(Pixel coordinate grounding data)
┄┄┄┄┄┄┄┄┄┄┄┄┄┄┄┄┄┄┄┄

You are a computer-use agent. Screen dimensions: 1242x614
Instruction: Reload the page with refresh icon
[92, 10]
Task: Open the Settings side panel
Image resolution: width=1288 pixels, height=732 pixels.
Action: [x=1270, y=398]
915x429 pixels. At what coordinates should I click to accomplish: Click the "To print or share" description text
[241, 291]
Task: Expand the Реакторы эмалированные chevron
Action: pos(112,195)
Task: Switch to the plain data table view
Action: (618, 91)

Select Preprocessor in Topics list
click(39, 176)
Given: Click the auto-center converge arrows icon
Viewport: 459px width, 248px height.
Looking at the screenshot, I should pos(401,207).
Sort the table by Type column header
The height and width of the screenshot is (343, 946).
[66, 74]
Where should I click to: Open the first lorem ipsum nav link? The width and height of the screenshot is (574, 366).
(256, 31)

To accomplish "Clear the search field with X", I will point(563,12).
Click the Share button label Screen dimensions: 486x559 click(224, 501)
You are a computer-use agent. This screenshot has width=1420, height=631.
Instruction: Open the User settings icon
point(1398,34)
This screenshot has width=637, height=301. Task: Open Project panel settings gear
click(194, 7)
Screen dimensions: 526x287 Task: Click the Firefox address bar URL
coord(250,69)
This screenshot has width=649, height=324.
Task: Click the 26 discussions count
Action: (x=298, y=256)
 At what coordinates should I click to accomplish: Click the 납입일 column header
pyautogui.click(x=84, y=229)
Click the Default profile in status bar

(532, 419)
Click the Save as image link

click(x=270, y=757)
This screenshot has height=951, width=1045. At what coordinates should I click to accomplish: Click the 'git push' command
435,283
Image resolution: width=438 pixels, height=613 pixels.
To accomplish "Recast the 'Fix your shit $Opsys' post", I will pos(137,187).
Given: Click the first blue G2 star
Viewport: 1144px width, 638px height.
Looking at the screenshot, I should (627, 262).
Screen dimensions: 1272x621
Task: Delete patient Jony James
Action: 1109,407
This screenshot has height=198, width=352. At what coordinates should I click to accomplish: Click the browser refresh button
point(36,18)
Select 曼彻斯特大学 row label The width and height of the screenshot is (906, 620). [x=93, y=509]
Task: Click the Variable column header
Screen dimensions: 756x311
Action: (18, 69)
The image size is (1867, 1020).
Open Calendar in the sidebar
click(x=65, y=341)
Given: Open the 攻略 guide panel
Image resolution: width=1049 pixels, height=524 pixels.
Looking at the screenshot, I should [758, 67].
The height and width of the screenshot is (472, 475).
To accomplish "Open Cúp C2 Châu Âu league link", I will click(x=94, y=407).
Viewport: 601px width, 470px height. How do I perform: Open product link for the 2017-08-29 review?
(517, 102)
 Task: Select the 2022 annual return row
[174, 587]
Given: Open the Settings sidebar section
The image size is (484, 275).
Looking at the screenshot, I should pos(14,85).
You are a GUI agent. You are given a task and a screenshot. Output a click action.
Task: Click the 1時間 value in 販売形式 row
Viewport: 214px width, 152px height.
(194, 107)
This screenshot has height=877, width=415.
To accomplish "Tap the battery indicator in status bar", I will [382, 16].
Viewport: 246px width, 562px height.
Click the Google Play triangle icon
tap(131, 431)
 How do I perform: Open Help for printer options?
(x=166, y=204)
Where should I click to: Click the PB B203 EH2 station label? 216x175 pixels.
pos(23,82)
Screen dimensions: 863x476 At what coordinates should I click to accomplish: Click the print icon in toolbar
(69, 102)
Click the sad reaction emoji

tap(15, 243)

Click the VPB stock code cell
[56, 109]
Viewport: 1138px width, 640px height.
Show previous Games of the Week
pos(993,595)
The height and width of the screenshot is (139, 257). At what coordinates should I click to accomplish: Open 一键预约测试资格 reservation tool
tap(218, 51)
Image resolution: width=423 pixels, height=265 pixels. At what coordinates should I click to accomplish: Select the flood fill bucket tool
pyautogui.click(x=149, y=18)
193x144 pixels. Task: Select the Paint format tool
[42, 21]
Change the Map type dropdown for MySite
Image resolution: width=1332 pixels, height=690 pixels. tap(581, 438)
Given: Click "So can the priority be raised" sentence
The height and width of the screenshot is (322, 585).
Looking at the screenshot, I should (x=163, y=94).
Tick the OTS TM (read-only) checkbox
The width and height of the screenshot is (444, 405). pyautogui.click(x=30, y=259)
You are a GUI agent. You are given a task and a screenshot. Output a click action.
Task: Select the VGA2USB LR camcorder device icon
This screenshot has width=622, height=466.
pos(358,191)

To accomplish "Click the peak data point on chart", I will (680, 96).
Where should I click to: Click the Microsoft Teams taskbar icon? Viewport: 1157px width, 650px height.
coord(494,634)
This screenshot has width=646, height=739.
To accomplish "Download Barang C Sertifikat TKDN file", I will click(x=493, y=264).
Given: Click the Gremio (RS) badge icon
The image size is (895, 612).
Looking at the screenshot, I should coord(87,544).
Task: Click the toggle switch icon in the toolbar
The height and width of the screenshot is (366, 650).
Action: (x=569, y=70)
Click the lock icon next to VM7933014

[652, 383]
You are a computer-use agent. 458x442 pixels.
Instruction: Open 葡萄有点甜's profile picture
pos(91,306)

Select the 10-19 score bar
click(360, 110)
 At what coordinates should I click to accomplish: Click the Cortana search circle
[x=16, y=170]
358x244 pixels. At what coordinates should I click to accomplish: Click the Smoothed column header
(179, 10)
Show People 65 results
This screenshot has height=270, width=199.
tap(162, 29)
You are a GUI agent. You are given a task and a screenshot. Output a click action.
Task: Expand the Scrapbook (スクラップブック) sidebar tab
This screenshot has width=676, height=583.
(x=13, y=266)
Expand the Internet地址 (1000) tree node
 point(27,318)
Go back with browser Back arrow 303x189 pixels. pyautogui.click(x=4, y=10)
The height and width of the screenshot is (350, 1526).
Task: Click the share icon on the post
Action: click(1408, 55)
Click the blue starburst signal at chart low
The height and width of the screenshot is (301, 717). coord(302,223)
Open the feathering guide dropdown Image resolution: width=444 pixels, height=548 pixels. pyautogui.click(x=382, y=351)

┄┄┄┄┄┄┄┄┄┄┄┄┄┄┄┄┄┄┄┄

§ **WHAT THE TASK ASKS**: Please say how many lines above contain "guide", number only.

§ **EXERCISE RESPONSE**: 2